Emiliano: “Dal punto di vista umano, invece, riconciliarci ha la sua importanza”

In cambio del primo assegno, la smetterà di sparare sul premier? «Dal punto di vista politico ognuno è rimasto sulle sue posizioni. Dal punto di vista umano, invece, riconciliarci ha la sua importanza. Non c’è più quella freddezza, si è riaperto il dialogo istituzionale e questo è un risultato. Si è superata quella ruggine che si era creata sulle trivelle». Renzi non è più un «servo delle lobby»? «Non rinnego neanche una parola. Quella parentesi politica rimane intatta. Il referendum è stato un libero confronto tra due cittadini che si chiamano Matteo Renzi e Michele Emiliano».

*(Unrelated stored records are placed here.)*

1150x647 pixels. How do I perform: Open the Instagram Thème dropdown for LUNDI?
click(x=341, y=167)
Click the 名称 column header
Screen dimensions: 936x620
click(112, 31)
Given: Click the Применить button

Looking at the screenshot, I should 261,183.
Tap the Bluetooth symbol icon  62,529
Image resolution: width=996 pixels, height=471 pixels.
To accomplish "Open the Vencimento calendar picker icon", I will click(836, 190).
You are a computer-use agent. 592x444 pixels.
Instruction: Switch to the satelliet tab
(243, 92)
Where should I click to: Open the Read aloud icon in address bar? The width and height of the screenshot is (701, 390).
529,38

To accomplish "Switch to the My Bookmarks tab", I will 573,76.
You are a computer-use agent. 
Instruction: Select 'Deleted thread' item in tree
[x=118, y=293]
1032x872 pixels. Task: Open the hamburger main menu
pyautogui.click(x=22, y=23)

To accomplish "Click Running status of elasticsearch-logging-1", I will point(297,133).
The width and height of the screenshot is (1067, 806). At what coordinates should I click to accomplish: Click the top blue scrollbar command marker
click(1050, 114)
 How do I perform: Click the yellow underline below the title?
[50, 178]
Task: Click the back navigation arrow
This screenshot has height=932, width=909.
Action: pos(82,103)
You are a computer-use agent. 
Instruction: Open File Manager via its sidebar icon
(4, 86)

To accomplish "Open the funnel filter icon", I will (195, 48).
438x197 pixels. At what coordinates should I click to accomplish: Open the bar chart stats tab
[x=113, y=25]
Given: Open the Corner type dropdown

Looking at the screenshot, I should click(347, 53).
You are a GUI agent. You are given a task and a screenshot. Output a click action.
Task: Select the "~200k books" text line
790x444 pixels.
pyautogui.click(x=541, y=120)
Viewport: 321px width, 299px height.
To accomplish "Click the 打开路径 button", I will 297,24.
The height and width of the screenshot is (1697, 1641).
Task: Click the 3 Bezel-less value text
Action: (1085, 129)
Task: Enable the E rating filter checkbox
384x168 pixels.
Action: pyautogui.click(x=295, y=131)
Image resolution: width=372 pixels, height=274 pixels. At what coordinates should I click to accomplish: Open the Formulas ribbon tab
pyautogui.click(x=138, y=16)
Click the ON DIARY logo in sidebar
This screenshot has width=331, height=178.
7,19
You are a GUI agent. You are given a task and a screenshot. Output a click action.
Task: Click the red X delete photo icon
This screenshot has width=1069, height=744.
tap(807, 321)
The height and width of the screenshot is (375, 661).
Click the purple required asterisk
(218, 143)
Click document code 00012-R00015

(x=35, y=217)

“Ma io con Renzi non ho mai litigato”

I tweet velenosi, lo scontro in direzione… Tutto finito? Emiliano il ribelle si è allineato? «Magari non mi rendo bene conto di come è stata percepita all’esterno la sfida. Ma io con Renzi non ho mai litigato. Né io, né lui, abbiamo fatto un passo indietro. Però il presidente della Regione deve rispetto al presidente del Consiglio, punto». È lo stesso premier a cui diede del «venditore di pentole». «Quella frase non l’ho mai detta, ma sono cose vecchie. Adesso io sono molto concen trato sulla Puglia. Se vincesse le sue battaglie, darebbe all’Italia un contributo molto più importante di quello che si può dare attraverso polemiche, liti e congressi».